Department of Methodology and Statistics, Tilburg University, P.O. Box 90153, 5000 LE, Tilburg, The Netherlands.
Behav Res Methods. 2024 Mar;56(3):1994-2012. doi: 10.3758/s13428-023-02132-2. Epub 2023 Jul 24.
Outcome reporting bias (ORB) refers to the biasing effect caused by researchers selectively reporting outcomes within a study based on their statistical significance. ORB leads to inflated effect size estimates in meta-analysis if only the outcome with the largest effect size is reported due to ORB. We propose a new method (CORB) to correct for ORB that includes an estimate of the variability of the outcomes' effect size as a moderator in a meta-regression model. An estimate of the variability of the outcomes' effect size can be computed by assuming a correlation among the outcomes. Results of a Monte-Carlo simulation study showed that the effect size in meta-analyses may be severely overestimated without correcting for ORB. Estimates of CORB are close to the true effect size when overestimation caused by ORB is the largest. Applying the method to a meta-analysis on the effect of playing violent video games on aggression showed that the effect size estimate decreased when correcting for ORB. We recommend to routinely apply methods to correct for ORB in any meta-analysis. We provide annotated R code and functions to help researchers apply the CORB method.

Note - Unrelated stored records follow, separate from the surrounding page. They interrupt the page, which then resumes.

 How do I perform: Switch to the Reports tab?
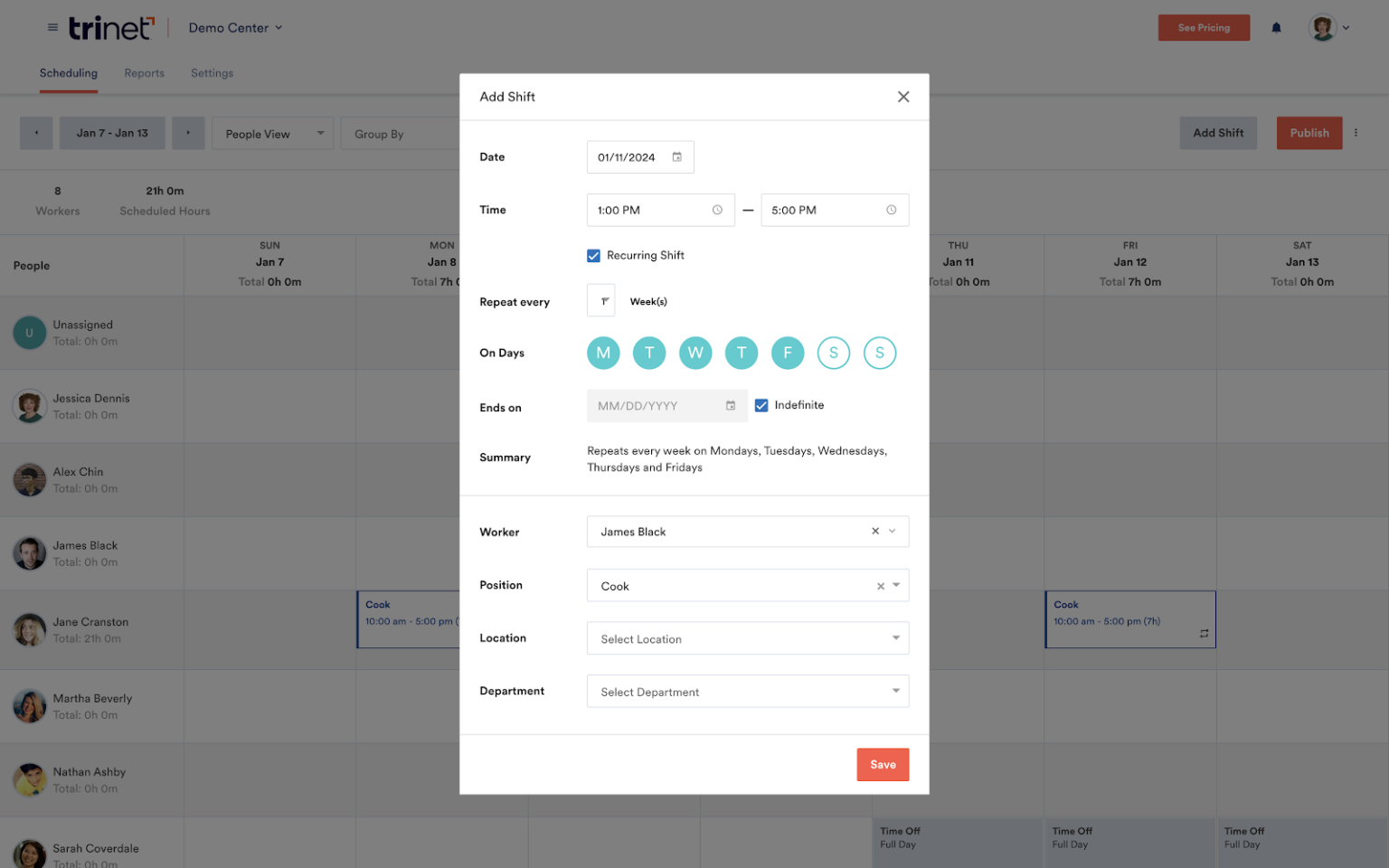144,73
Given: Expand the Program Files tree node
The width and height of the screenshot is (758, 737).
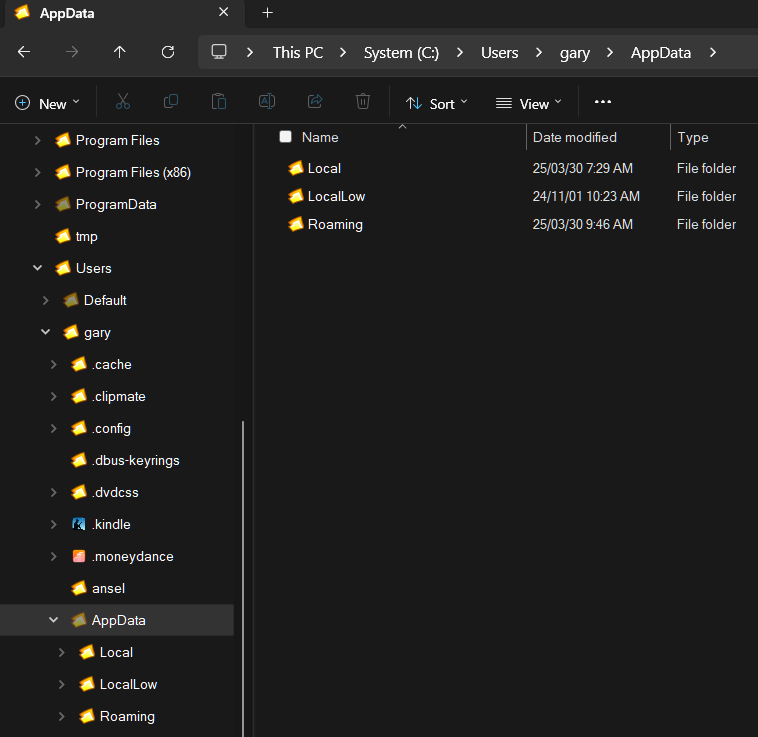Looking at the screenshot, I should click(x=37, y=140).
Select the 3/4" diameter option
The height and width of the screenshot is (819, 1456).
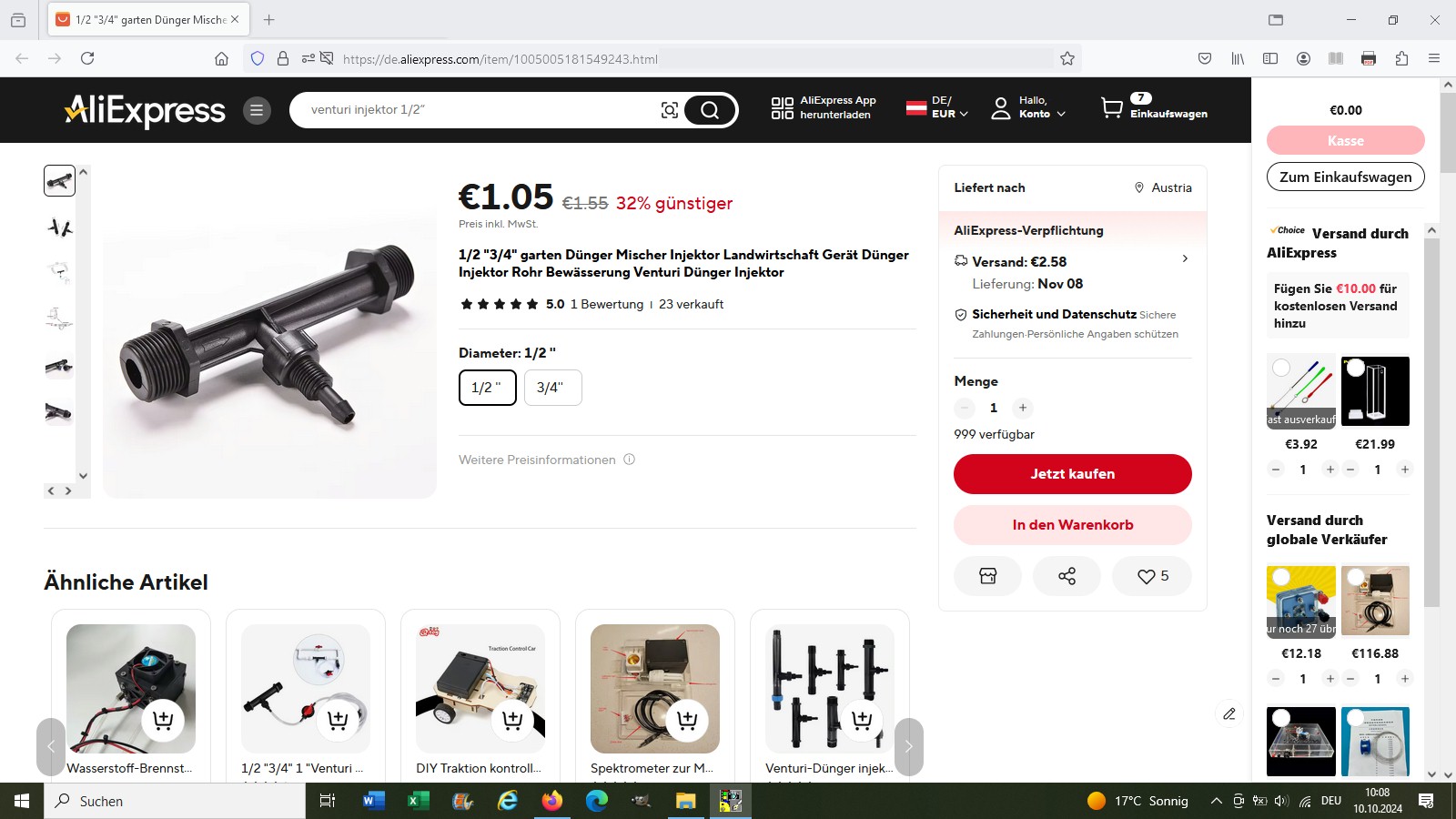click(552, 388)
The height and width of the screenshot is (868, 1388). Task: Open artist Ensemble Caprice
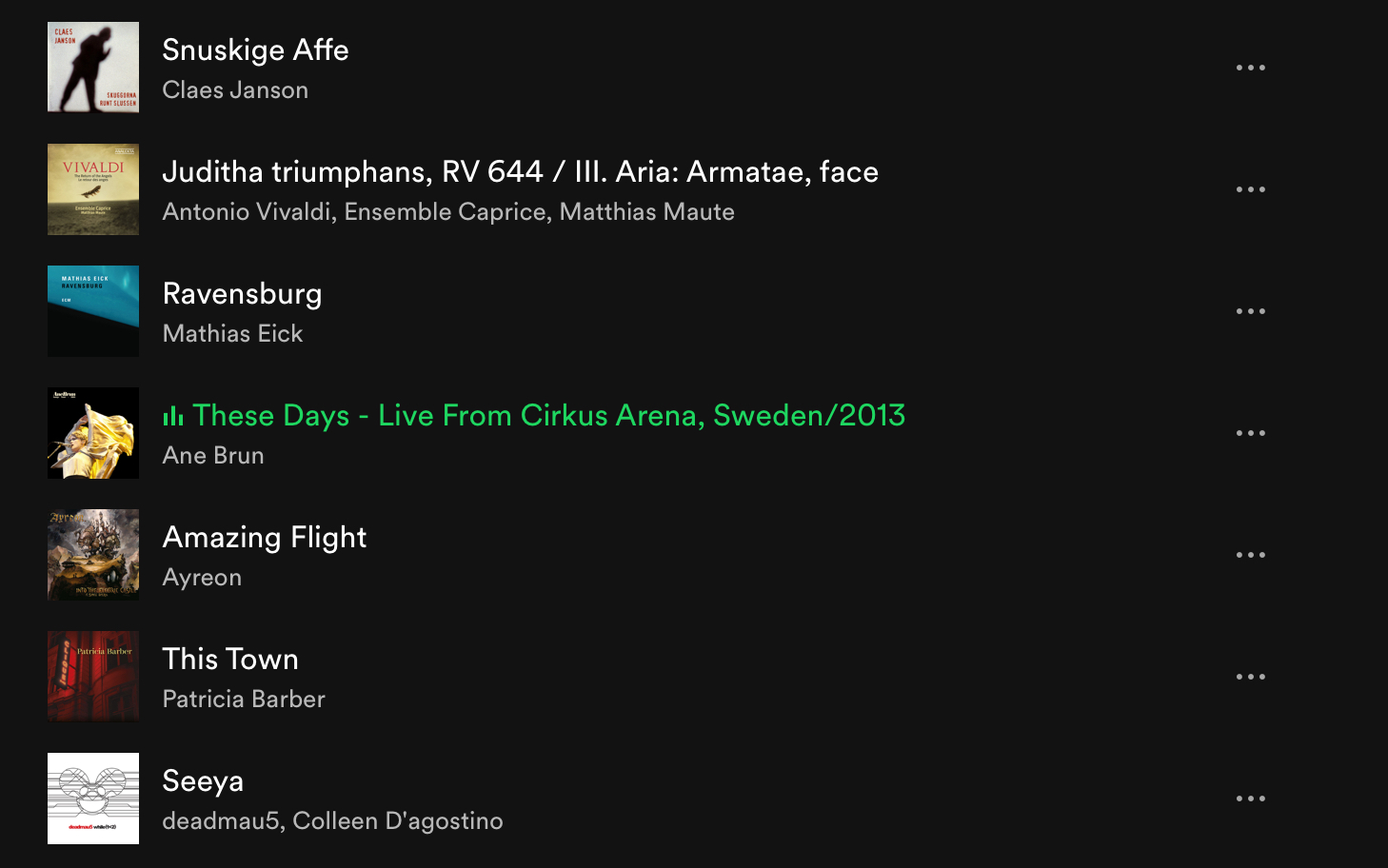point(445,212)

发表偏倚(Outcome Reporting Bias,ORB)是指研究者根据研究结果的统计学显著性选择性报告研究结果所导致的偏倚效应。如果由于 ORB 仅报告了效应量最大的结果,则在荟萃分析中会导致效应量估计值过高。我们提出了一种新的方法(CORB)来校正 ORB,该方法在荟萃回归模型中包含了对结果效应量变异的估计作为调节变量。可以通过假设结果之间存在相关性来计算结果效应量变异的估计值。一项蒙特卡罗模拟研究的结果表明,如果不校正 ORB,荟萃分析中的效应量可能会严重高估。当由 ORB 引起的高估最大时,CORB 的估计值接近真实效应量。将该方法应用于关于玩暴力视频游戏对攻击性影响的荟萃分析表明,在校正 ORB 后,效应量估计值降低。我们建议在任何荟萃分析中都应常规应用校正 ORB 的方法。我们提供了注释的 R 代码和函数,以帮助研究人员应用 CORB 方法。